Tom: Thanks! I think trad is a nasty feedback environment, it's not very forgiving, so when you decide to climb something that's a bit run out, you have to really go for it, all in. I've had a couple of instances recently where I've got to the crux, but not been able to decide whether I want to climb it or not and opted not to - so I don't always get it right from the ground. It's blown the onsight, but hopefully I'm mature enough as a climber to know when I want to go for it and when I don't.
You can only do so much each session, so I just keep things practical and make sure I'm actively working on some aspect of my climbing every session, and that doesn't necessarily involve adding risk. I don't like to make big leaps, which also means I'm only just pushing the envelope in a small way, which keeps it safe and controlled.

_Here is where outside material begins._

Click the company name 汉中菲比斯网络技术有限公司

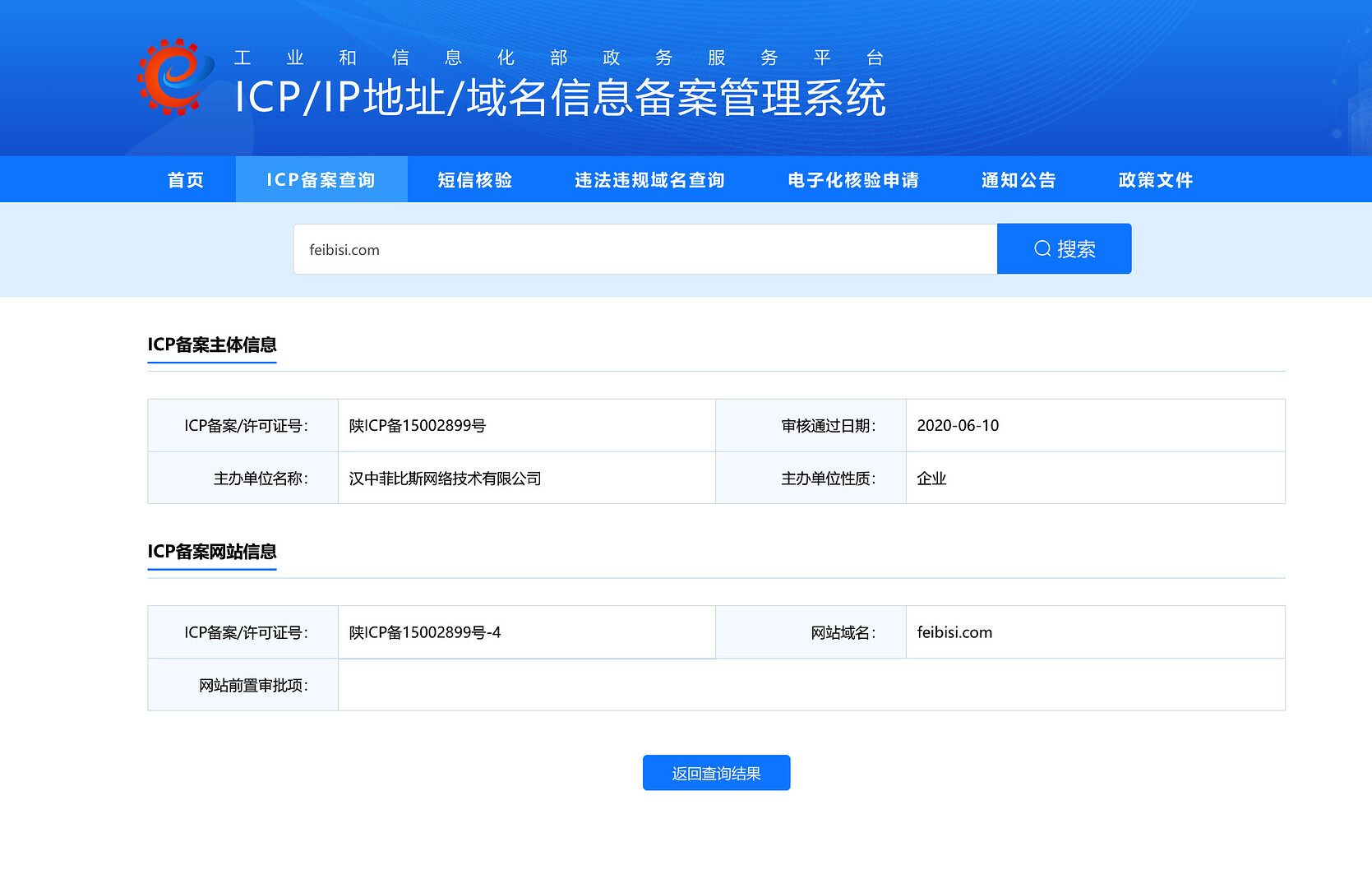[445, 479]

In fact I'd go further and say sometimes as climbers, people get caught in the trap of trying hard all the time - when actually, especially during training, you have to take things down a notch.
A good example is when someone tells me to try hard, my brain equates that to moving quickly, I rush things and I end up pulling more with my hands rather than pressing more with my feet.
Esther: What would you recommend to others in a similar position to you with their climbing?
Tom: An experienced Olympic skier-turned-coach once said to me that the goal is to be better today than you were yesterday - and it stuck with me. Decide your goals, and how you will get there. Be consistent and intentional, enjoy the process of learning itself and the progress will follow in time, whether you want to climb VS or E7, V3 or V12, 5c or 8a.